Her father rarely spoke about his experiences, particularly the loss of extended family members who were murdered during the Holocaust.
Instead, the grandparents emphasized narratives of resilience: planting gardens when food was scarce, improvising shoes from car tires when materials were unavailable.
In postwar Spain, the Jewish community was small and largely peripheral. While not subject to systematic persecution, it remained limited in size and visibility.
During the 1950s, North African Jewish communities migrated to Spain in greater numbers, reshaping its Jewish demographic profile.
Today, much of Spain’s Jewish population traces its origins to Morocco and other parts of North Africa, with Ashkenazi families such as Berger Kornfeld’s representing a smaller segment.
Despite rebuilding her life in Barcelona and describing her childhood there as stable and socially fulfilling, Berger Kornfeld acknowledges the enduring psychological dimensions of displacement.
She has publicly maintained that she does not consider herself traumatized, while Señora Hassin offers a more nuanced interpretation.
“There are residual insecurities,” Hassin said. “When you come from a family of exile, there is often an underlying sense that security is fragile.”
Hassin identifies patterns common among survivors and their descendants: small, tightly knit families; heightened vigilance; and an emphasis on protection. In many cases, silence also shaped the postwar household.
“My grandparents did not want to dwell on the past,” she said. “They belonged to a generation that endured quietly.”
Señora Hassin’s mother has expressed regret that she did not ask her own parents more detailed questions while they were alive.
On Hassin’s paternal side, her family history reflects a longer arc of exile and return.

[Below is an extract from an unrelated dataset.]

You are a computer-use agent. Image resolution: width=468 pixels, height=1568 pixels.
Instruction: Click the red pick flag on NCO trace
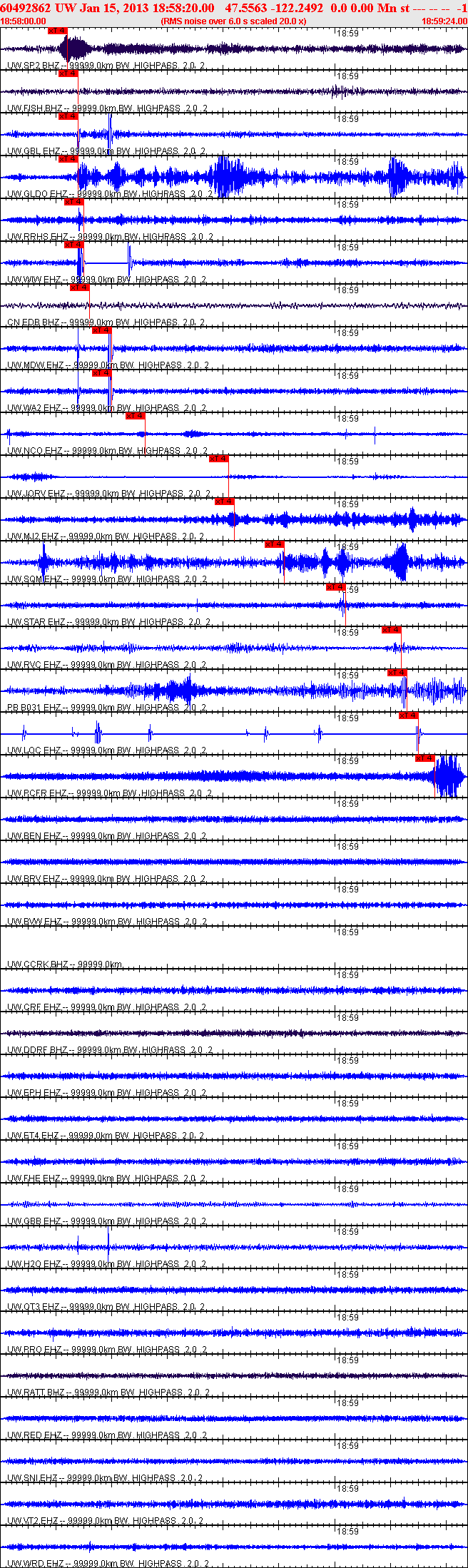135,416
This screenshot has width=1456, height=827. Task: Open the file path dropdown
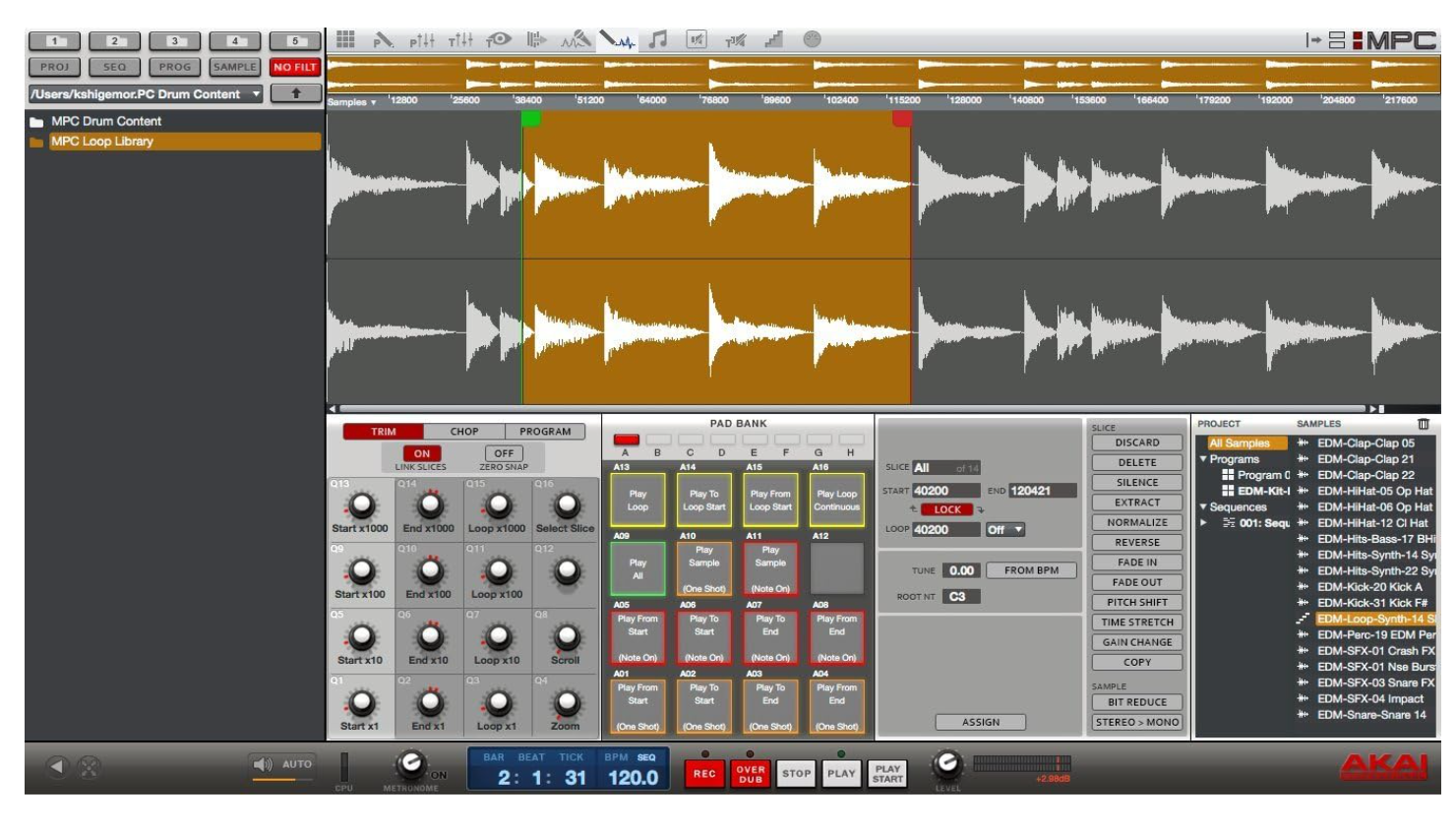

Her father is a descendent of Sephardic Jews expelled from Spain during the Inquisition who resettled in the Ottoman Empire, in present-day Turkey.
There, Jewish communities preserved Ladino, a form of medieval Spanish written in Hebrew characters, and maintained cultural ties to Spain.
Synagogues were named after the Spanish cities from which their ancestors had been expelled.
In the early twentieth century, rising instability prompted Hassin’s paternal grandparents to leave Turkey for Italy.
Spanish legislation allowing descendants of Jews expelled during the Inquisition to reclaim citizenship enabled them to register for Spanish passports in Milan.
That documentation later proved critical. During the Nazi occupation of France, Spanish diplomat Bernardo Rolland y Miota, now recognized at Yad Vashem as one of the Righteous Among the Nations, assisted families holding Spanish passports.
Hassin’s paternal family ultimately relocated to Barcelona, returning to a country from which their ancestors had been expelled centuries earlier.
Raised in Barcelona in close proximity to her grandparents, Señora Hassin reports that her engagement with family history deepened over time. “As I grew older, I felt a stronger sense of responsibility,” she said. “The firsthand witnesses are disappearing. That changes how history will be transmitted.”
That transition was evident in the recent Senate appearance. Berger Kornfeld addressed legislators and students not only to recount her own survival but also to represent those whose voices were extinguished.